Soyons à la hauteur des enjeux qui sont ceux du quotidien des femmes et des hommes qui composent les rangs de la fonction publique avec un sens du dévouement et de l’intérêt général auquel je rends hommage. Le moment dans lequel nous nous inscrivons est important puisque nous sommes entrés, notamment avec les lois relatives à la réforme territoriale, dans une phase de très forte évolution de nos organisations. Il nous faut réussir à accompagner ce mouvement qui s’opère sous le regard vigilant et exigeant de nos concitoyens.
Les membres de la commission des lois ont considérablement amélioré le projet de loi afin, notamment, de faire progresser la justice sociale, dans le respect des prérogatives du Parlement. Je salue à cet égard le Gouvernement, et particulièrement la ministre, pour la qualité d’écoute et de dialogue dont elle a fait preuve vis-à-vis de nos propositions.
Sans revenir sur le détail du texte, je souhaiterais concentrer mon propos sur les apports de la commission des lois, qui a adopté 151 amendements, dont 46 articles additionnels, portant le texte de vingt-cinq à soixante et onze articles.
La commission a tout d’abord réaffirmé et précisé les exigences déontologiques incombant aux fonctionnaires. Elle a renforcé la protection des fonctionnaires lanceurs d’alerte, en facilitant le signalement d’un conflit d’intérêts touchant le supérieur hiérarchique direct et en ajoutant les futurs référents déontologues parmi ses possibles destinataires. Sur proposition des membres du groupe socialiste, républicain et citoyen, elle a confié à la Haute Autorité pour la transparence de la vie publique plutôt qu’à la commission de déontologie de la fonction publique le soin d’apprécier la réalité d’une éventuelle situation de conflit d’intérêts touchant un fonctionnaire, sur saisine de l’autorité hiérarchique.
Sur ma proposition, la commission a également prévu des sanctions pénales en cas de déclaration incomplète ou mensongère des intérêts ou du patrimoine d’un fonctionnaire et renforcé les moyens de contrôle de la Haute Autorité sur les déclarations de situation patrimoniale des fonctionnaires. Elle a permis les échanges d’informations entre la commission de déontologie et la Haute Autorité et rétabli la présence des deux membres représentant chacune des fonctions publiques au sein de la commission de déontologie.
La commission des lois a étendu l’obligation d’établir une déclaration d’intérêts et une déclaration de patrimoine aux directeurs, directeurs adjoints et chefs de cabinet de l’ensemble des exécutifs locaux déjà soumis à la loi du 11 octobre 2013 relative à la transparence de la vie publique. Le seuil des collectivités concernées, qui était prévu initialement à 80 000 habitants, a été abaissé à 20 000. Ce sont ainsi 419 communes, au lieu de 52, et 622 EPCI à fiscalité propre, au lieu de 156, qui se verraient appliquer ces dispositions.

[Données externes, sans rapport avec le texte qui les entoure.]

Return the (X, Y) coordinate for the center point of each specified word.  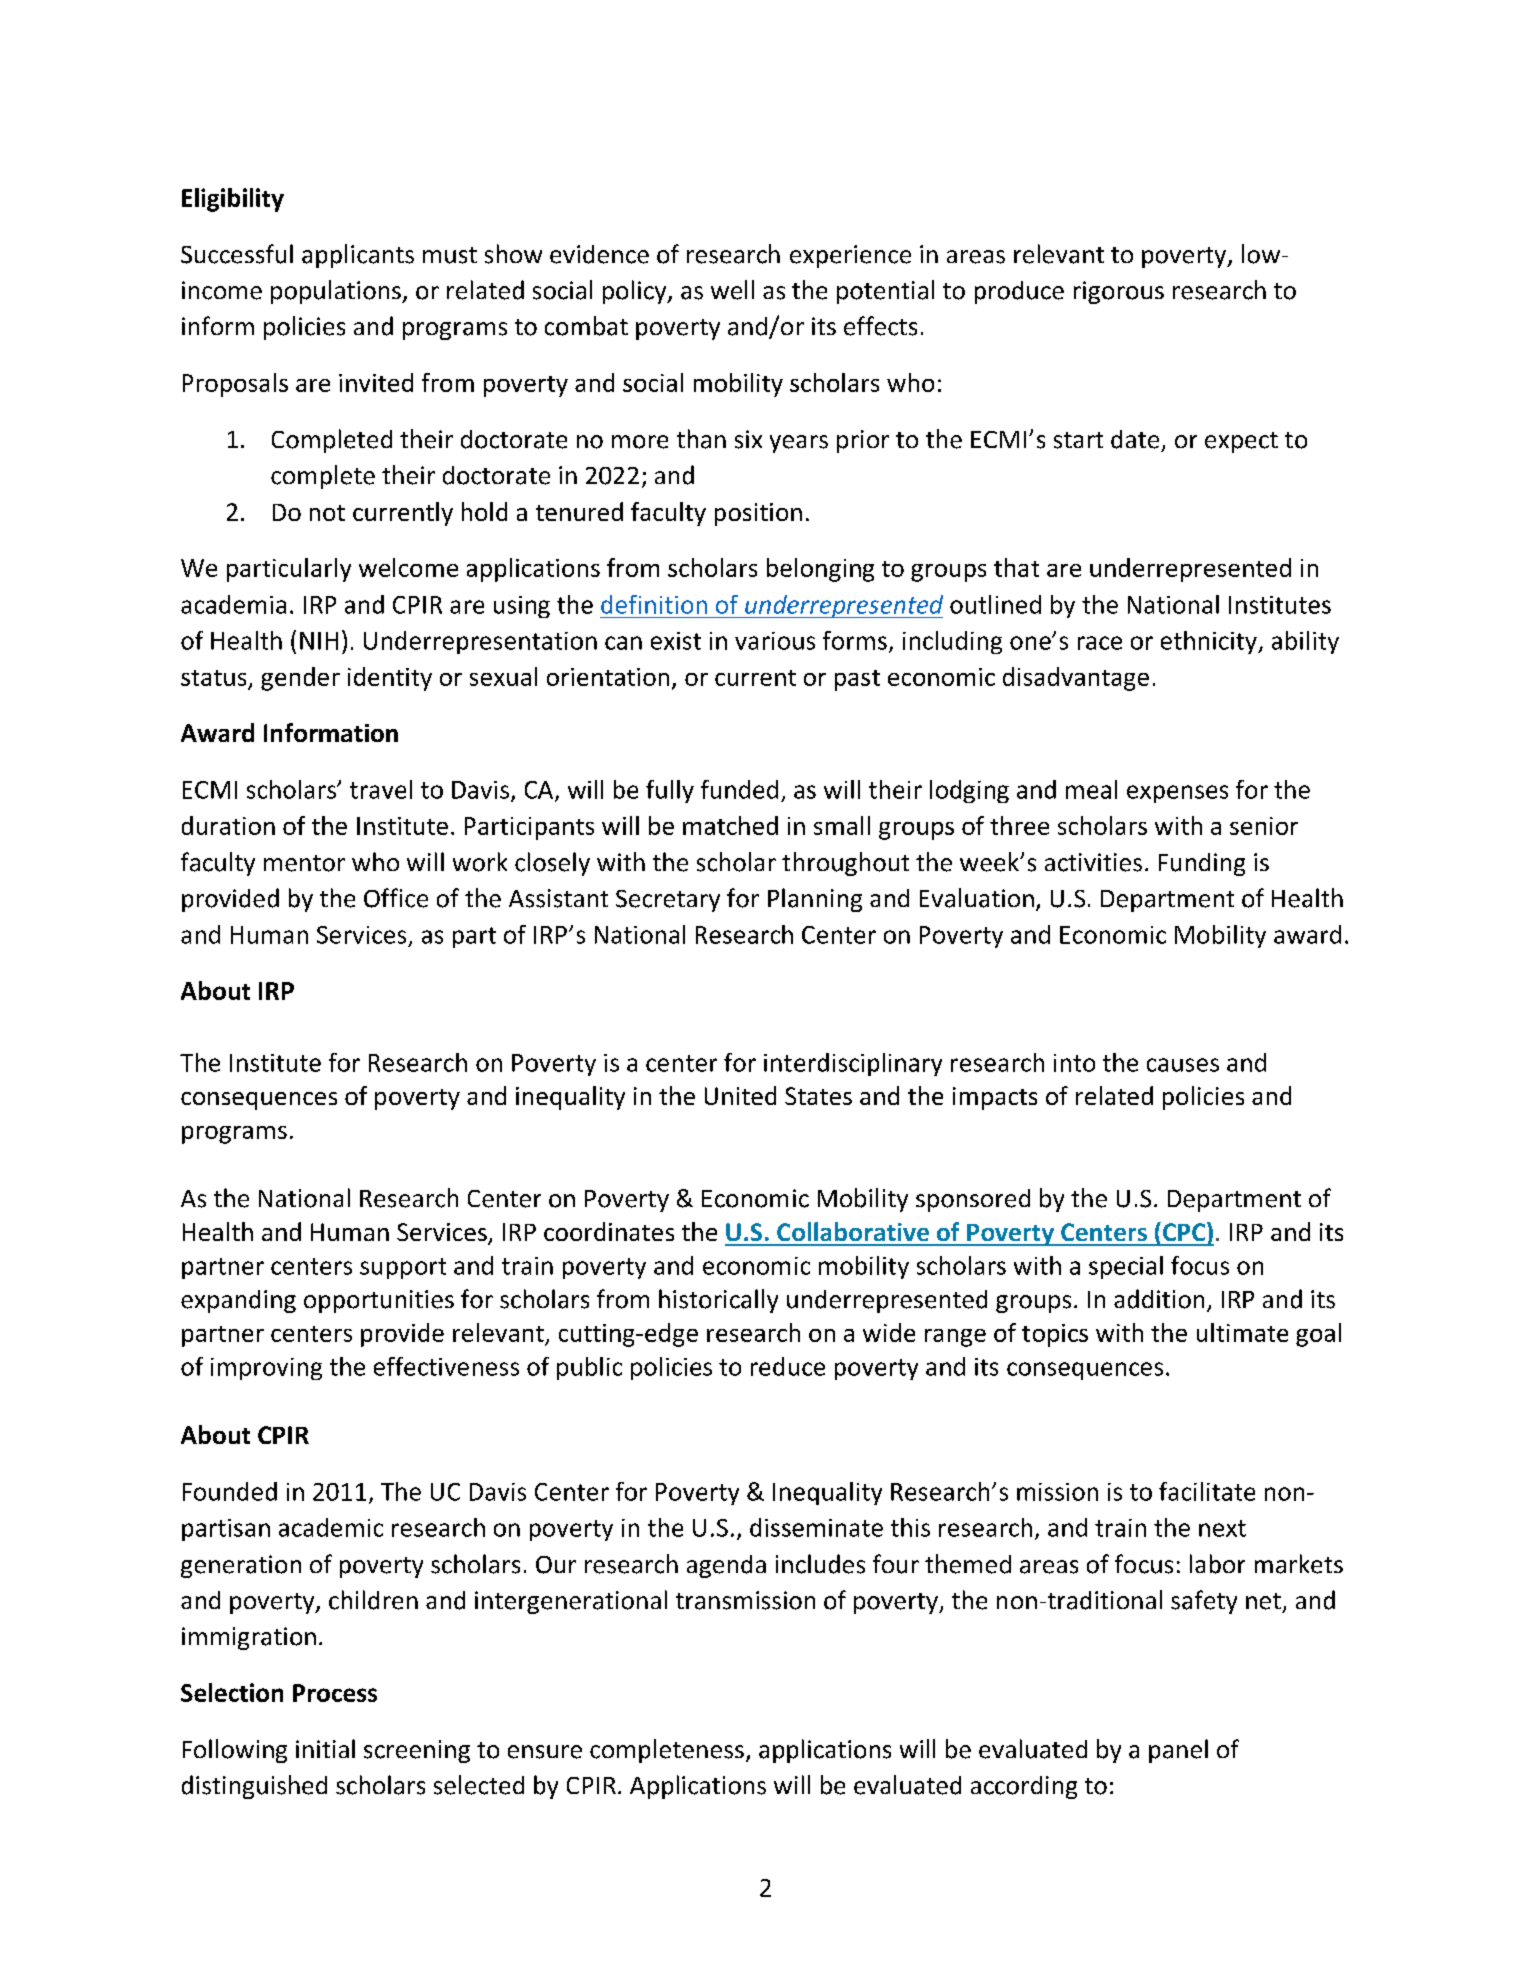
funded (739, 789)
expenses (1177, 794)
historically (718, 1301)
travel (381, 789)
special (1126, 1267)
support (403, 1268)
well (732, 290)
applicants (358, 256)
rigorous (1119, 292)
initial (325, 1748)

Enfin, la commission des lois a défini le cadre déontologique applicable aux membres des juridictions administratives et financières, qui devait normalement faire l’objet d’ordonnances.
La déontologie est loin d’être le seul objet du projet de loi. Sa portée est bien plus large : le texte adopté par la commission des lois propose plusieurs avancées statutaires importantes que je tiens à souligner.

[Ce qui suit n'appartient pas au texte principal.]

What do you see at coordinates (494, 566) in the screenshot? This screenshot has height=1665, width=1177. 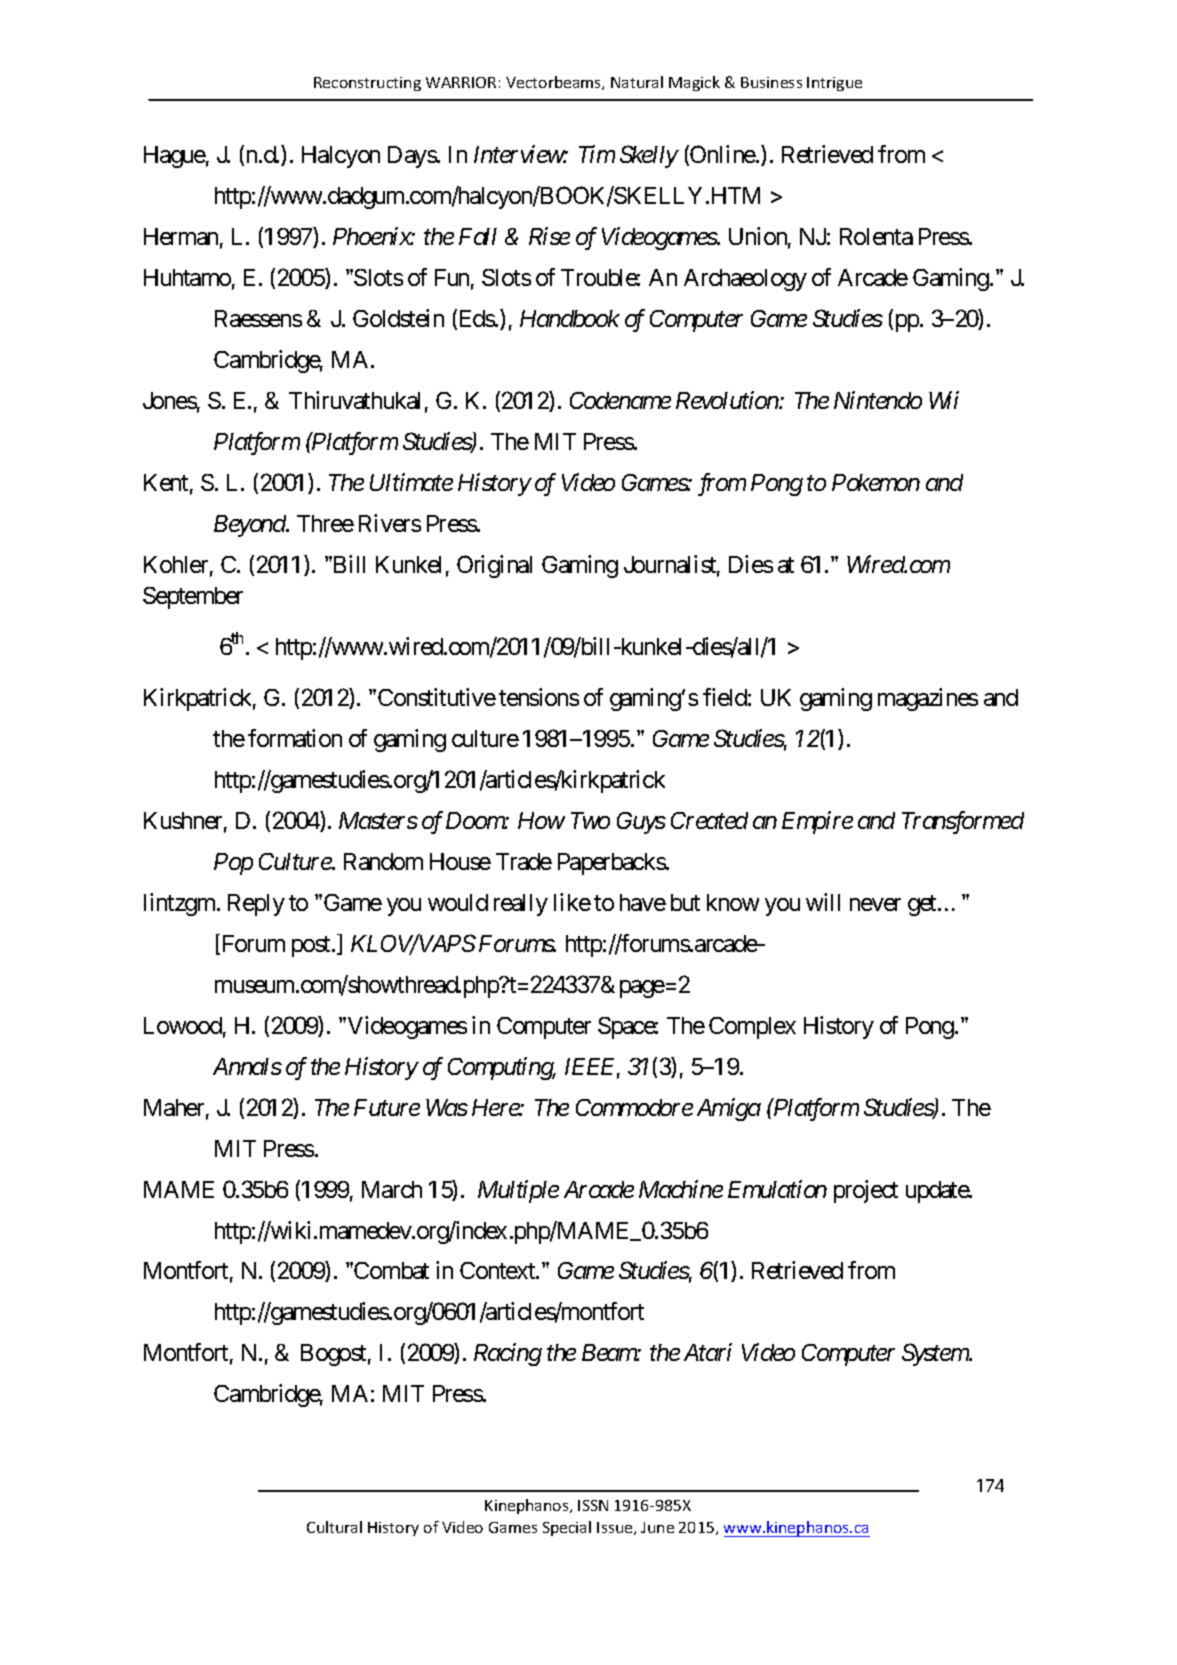 I see `Original` at bounding box center [494, 566].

Le projet de loi initial prévoyait déjà d’améliorer la situation des agents non titulaires, en renforçant notamment l’encadrement du recours au contrat et en prenant mieux en compte leur ancienneté. Il proposait aussi d’étendre la protection fonctionnelle des agents et de leurs familles et d’instaurer des mesures concrètes pour améliorer les garanties des agents en matière disciplinaire, en instaurant un délai de prescription là où l’imprescriptibilité de l’action disciplinaire était la règle.
Le travail de la commission des lois sur le volet statutaire a permis d’améliorer très largement le statut des agents de la fonction publique.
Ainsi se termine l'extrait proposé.